WHAT NEEDS TO BE DONE: Copy out each line of the material in which the word "computer" can be found.

DATA TO PROCESS:

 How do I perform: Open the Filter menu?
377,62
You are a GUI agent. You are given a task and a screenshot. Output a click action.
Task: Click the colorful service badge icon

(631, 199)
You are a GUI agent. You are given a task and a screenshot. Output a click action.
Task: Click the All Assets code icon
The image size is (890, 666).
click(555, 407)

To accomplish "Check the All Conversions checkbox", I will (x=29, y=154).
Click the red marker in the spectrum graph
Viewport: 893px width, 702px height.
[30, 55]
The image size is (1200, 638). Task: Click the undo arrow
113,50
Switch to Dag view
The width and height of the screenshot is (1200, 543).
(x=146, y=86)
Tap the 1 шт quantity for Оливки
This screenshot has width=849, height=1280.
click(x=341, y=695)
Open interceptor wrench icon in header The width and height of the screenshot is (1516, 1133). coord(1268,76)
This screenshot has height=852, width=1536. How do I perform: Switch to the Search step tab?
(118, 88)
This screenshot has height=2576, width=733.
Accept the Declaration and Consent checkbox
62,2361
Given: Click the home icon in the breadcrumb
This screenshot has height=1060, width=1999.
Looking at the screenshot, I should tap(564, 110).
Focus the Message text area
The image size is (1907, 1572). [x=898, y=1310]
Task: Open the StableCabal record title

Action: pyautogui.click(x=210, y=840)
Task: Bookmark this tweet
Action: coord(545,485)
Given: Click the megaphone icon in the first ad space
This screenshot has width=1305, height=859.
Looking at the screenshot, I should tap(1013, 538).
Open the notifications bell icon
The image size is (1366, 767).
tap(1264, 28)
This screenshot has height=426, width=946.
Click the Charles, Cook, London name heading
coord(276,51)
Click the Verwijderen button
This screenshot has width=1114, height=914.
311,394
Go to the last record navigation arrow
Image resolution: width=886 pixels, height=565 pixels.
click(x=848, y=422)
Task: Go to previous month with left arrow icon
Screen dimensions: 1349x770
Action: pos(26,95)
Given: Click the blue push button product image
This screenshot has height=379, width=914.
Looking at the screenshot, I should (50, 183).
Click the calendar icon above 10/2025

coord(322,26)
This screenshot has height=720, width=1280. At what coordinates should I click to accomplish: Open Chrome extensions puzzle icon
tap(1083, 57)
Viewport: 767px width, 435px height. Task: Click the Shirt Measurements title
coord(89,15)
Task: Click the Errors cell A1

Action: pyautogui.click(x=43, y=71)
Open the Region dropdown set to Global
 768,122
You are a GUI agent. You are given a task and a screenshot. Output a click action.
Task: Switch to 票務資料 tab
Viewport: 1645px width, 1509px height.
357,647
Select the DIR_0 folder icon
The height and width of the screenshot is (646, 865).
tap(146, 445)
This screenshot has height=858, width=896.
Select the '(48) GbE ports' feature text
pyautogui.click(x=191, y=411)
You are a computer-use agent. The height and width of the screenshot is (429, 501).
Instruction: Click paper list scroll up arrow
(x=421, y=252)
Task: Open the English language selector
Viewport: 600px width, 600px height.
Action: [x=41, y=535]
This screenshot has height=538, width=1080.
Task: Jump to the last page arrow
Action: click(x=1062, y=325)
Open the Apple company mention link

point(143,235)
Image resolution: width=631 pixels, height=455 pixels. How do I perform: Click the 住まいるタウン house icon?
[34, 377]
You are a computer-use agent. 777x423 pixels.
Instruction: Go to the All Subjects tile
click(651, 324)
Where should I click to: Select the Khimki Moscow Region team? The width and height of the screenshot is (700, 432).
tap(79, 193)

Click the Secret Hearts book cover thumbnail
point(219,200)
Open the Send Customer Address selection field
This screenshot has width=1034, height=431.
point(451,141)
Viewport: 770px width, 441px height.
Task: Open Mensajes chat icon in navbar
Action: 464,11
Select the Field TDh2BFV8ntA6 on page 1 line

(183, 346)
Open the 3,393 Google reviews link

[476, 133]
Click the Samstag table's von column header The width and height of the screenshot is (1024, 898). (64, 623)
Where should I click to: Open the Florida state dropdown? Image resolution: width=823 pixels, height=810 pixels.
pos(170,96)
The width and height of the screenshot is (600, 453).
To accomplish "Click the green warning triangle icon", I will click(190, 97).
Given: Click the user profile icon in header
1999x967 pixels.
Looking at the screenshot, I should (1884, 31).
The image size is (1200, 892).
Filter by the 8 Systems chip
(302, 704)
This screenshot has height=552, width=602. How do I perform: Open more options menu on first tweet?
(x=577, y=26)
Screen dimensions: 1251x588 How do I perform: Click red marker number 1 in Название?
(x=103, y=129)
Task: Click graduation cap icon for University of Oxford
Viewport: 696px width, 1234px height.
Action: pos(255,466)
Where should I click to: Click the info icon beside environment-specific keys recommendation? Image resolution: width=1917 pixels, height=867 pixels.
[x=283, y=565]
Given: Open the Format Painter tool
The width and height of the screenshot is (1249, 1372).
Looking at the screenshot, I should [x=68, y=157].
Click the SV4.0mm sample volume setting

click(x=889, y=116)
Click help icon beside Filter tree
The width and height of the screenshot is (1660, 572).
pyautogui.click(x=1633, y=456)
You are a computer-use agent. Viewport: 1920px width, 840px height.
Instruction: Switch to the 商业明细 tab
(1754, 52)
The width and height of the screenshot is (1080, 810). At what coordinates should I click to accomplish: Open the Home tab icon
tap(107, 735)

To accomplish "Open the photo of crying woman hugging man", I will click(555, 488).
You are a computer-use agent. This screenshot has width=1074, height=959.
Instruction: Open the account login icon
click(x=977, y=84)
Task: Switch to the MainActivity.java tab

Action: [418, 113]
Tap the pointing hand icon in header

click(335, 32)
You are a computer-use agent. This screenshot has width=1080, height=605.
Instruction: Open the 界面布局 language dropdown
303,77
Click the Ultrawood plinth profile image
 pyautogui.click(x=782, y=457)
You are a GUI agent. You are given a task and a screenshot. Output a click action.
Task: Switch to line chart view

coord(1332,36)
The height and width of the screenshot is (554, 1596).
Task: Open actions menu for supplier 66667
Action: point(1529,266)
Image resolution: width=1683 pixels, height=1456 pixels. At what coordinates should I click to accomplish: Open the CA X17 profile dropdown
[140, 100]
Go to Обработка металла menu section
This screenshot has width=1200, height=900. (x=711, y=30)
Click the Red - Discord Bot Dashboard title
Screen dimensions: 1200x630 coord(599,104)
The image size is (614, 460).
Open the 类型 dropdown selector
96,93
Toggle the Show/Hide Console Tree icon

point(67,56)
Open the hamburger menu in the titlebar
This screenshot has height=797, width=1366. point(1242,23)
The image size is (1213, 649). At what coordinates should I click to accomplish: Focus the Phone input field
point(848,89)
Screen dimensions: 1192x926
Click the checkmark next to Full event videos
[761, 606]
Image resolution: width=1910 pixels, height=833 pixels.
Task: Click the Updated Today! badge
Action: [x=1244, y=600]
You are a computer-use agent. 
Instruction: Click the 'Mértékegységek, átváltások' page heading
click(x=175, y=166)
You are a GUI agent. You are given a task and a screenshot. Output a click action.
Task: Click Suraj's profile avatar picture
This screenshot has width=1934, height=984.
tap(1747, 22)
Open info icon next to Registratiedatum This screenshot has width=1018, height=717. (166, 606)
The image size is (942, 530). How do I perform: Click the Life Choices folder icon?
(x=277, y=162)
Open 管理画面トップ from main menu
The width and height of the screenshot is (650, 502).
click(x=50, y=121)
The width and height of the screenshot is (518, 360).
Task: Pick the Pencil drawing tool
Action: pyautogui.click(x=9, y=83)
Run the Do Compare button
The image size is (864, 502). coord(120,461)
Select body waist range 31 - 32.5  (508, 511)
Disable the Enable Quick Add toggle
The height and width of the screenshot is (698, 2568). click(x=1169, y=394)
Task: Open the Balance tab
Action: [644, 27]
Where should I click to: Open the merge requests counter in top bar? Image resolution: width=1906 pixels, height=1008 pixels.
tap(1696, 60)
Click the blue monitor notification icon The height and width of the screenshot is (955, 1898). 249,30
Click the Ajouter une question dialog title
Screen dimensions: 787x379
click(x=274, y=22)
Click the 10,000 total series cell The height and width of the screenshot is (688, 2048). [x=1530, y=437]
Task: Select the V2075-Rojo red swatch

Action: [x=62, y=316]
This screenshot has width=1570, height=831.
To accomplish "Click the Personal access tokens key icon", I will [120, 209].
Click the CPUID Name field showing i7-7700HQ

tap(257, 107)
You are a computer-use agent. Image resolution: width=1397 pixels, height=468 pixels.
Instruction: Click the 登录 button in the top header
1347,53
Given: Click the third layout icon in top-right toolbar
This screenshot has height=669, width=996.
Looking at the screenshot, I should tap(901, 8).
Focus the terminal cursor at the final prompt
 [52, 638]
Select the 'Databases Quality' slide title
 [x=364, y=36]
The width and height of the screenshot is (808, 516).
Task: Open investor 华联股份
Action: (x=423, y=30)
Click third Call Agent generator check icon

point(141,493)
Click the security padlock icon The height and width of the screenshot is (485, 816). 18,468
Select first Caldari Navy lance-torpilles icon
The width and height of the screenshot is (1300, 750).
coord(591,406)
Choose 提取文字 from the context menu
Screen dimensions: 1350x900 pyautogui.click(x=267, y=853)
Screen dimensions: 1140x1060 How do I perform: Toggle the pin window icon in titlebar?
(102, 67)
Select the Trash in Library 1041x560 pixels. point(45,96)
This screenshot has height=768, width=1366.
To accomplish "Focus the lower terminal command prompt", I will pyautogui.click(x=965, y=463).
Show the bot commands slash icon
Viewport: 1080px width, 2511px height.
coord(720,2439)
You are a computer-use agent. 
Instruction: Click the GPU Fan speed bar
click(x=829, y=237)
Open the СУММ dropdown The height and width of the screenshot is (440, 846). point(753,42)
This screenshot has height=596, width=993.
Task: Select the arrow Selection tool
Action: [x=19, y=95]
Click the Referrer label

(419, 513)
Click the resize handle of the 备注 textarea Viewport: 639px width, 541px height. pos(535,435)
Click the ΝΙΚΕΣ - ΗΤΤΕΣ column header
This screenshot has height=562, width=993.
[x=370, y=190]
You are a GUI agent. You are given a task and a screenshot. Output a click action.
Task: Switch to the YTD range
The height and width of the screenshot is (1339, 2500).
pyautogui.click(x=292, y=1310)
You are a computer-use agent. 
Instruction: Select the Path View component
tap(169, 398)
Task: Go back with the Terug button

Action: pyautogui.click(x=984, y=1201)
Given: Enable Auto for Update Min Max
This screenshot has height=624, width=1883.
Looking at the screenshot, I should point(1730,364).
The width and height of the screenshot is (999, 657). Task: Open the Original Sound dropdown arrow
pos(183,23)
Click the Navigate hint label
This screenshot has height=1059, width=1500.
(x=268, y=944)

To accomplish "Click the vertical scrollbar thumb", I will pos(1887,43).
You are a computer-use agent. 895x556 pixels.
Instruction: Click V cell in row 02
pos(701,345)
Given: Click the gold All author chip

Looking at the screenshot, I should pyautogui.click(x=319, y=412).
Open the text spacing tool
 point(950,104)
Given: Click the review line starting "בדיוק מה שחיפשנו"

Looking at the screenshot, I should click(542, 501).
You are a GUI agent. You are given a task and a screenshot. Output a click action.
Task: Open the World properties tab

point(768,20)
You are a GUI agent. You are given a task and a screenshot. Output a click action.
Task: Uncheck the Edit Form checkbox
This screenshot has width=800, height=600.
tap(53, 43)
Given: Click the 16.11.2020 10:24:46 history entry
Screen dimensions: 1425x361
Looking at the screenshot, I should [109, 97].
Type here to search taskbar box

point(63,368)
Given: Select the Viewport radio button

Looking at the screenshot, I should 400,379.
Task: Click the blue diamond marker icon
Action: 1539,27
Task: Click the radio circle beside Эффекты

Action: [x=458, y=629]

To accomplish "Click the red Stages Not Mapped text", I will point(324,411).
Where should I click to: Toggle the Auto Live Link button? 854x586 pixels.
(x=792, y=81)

ANSWER BOX:
You are a computer-use agent. The height and width of the screenshot is (429, 501).
You are a computer-use agent. 777x423 pixels.
You are a computer-use agent. Viewport: 1920px width, 840px height.
You are a computer-use agent. This screenshot has width=1074, height=959.
You are a computer-use agent. This screenshot has width=1080, height=605.
You are a computer-use agent. 
You are a computer-use agent. Image resolution: width=1397 pixels, height=468 pixels.
You are a computer-use agent. 
You are a computer-use agent. 
You are a computer-use agent. 895x556 pixels.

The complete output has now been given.